I put my towel in my mouth, grabbed the strips, and pulled hard to tighten the splint while I bit down through a scream. I wanted to pass out again, but I vomited instead. Then I guzzled some lukewarm-brew. Caffeine helped dull the pain a little.
With my head a little clearer, I dragged myself to the shelves to pull myself up. Hold the shelf, put a little weight on the leg—okay, didn’t die.
Without the apron, I felt naked. Good thing I remembered my towel. I wrapped it around my waist and was digging the Roman warrior look.
I hobbled forward, using the shelves for support. I could move, but it was agonizingly slow. I needed a crutch. As I stumbled to each box, I cut it to peek inside. Kitty litter. Appliance. Sex toy. Appliance. Rubber ducks. Kitty litter. How many fucking cats did y’all have?
I was about to slice into another box when I saw it, that neon-green-yellow color of a hard hat and vest. A dust pile underneath.
Were all these people working while they had the Flucks? “If you can walk, you can work, just put on a mask,” I could imagine their boss saying. Yep, a zero-particulate mask sat atop the pile. I thought about taking it to filter out the dust outside, but that would be worse than putting on someone’s dusty clothes.
As I approached to loot—I mean inspect—the pile for anything useful, something lit up. A white square. It was one of those ruggedized tablets for job sites like this.
And it was powered on and unlocked. What kind of psychopath doesn’t put a passcode or biometrics on their tablet? My savior, I guess, because it had network access. Poor operational security, though.
On second thought, it was probably intended for shared use with shift workers. The moment I stepped out of the warehouse, it would probably lock. Then I’d need to authenticate to get back in. Not like it’s got incriminating photos on it anyway.
I couldn’t get on the internet or anything. I couldn’t tell if it was connected to some backup wi-fi or satellite. It only had one app. But it was the most important app: inventory.
I searched for crutches, hoping some were nearby. Nope. But it could pull up related items on shelves near me. It had some sort of location awareness within the warehouse. A few shelves over, wheelchairs.

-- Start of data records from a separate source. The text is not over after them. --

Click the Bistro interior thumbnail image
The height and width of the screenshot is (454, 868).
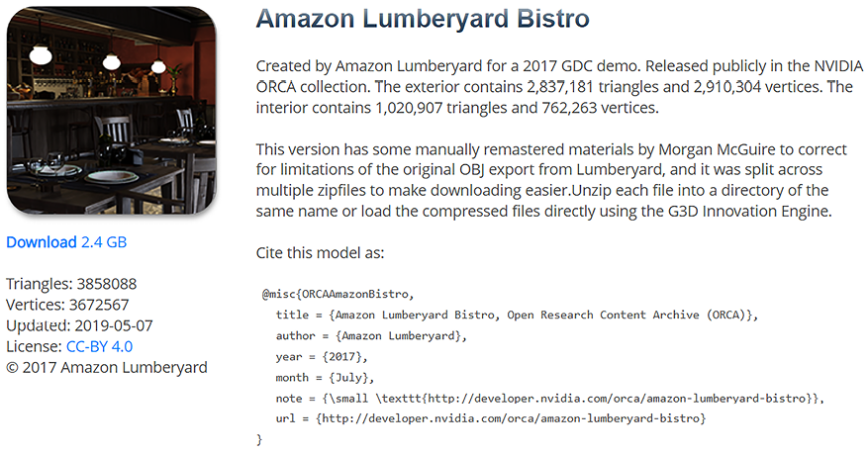(110, 110)
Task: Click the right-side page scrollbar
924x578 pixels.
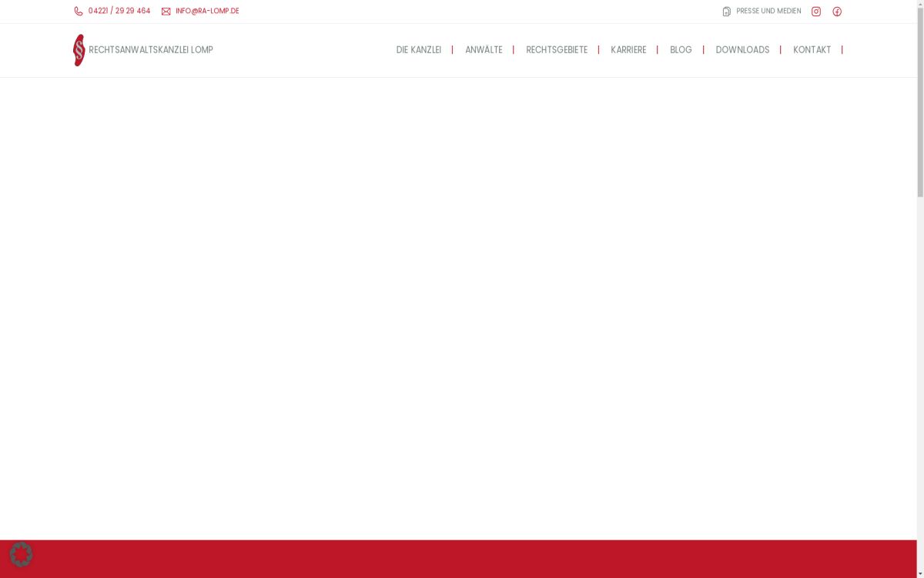Action: pos(920,100)
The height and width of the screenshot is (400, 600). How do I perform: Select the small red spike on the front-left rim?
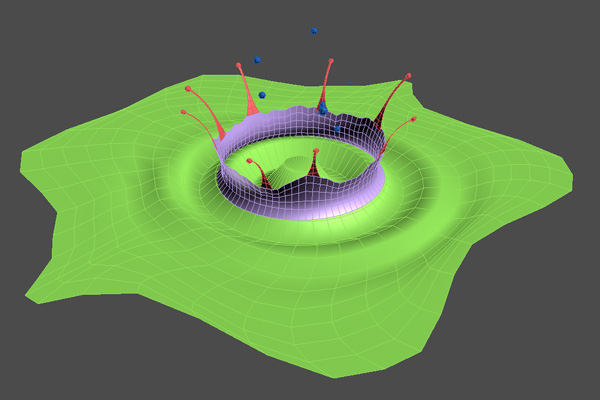click(249, 161)
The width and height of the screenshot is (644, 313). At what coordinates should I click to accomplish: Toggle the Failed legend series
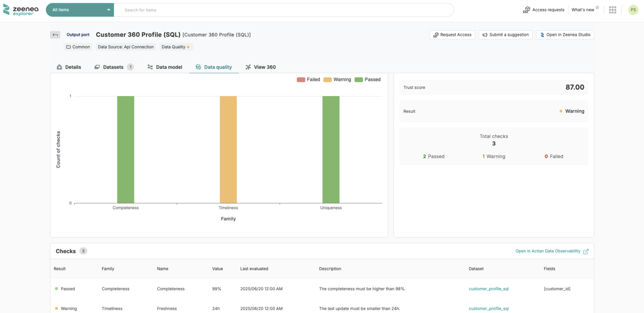308,80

I won’t bore you the details, but it was a real bitch getting over there and unboxing a wheelchair. Then I had to use the stupid little included Allen wrench to connect the wheels. Finally, I was ready to roll.
Once I had the tablet, it was easy to find pants. The problem was they were thirty meters up on shelves. After watching that wobbly, mute, barely human guy fall, I wasn’t going to try climbing them—broke leg or not.
What the hell was with that guy? Is that what it’s like when I appear somewhere? Is that what it’s like when I die? Why couldn’t he speak? Why was he scared of me?
Anyway, I won’t leave you hanging on a cliffhanger. I found some pants. First, I found a first-aid kit and a proper, flexible splint to do a better patch-up job. Rolling around made it easier to cover a lot of area in the warehouse. But I could only reach stuff on the ground level.
Then I got kitted out: tactical boots and shorts (pants would have to wait on leg to heal), “CONTAINS MEAT” T-shirt, knife, weather-shield jacket—the apocalypse survivor starter kit.
Oh, and can’t forget my Scar Flucks ballcap and name tag.
Author’s Notes
You didn’t think Slacy could just kill himself out of every tough situation did you? His stubbornness is a blessing and a curse.
In case you haven’t noticed, every chapter title is a meme. Each one has a double meaning. Swimming doesn’t always help, but sometimes that’s all you’ve got left to do.
Sorry to disappoint those hoping Slacy would stay naked forever. The man’s got business to attend to and can’t go around flashing the empty world that was left behind.
How many of your bosses would have said to put on a mask and tough out the Flucks like Ash and whoever left the tablet?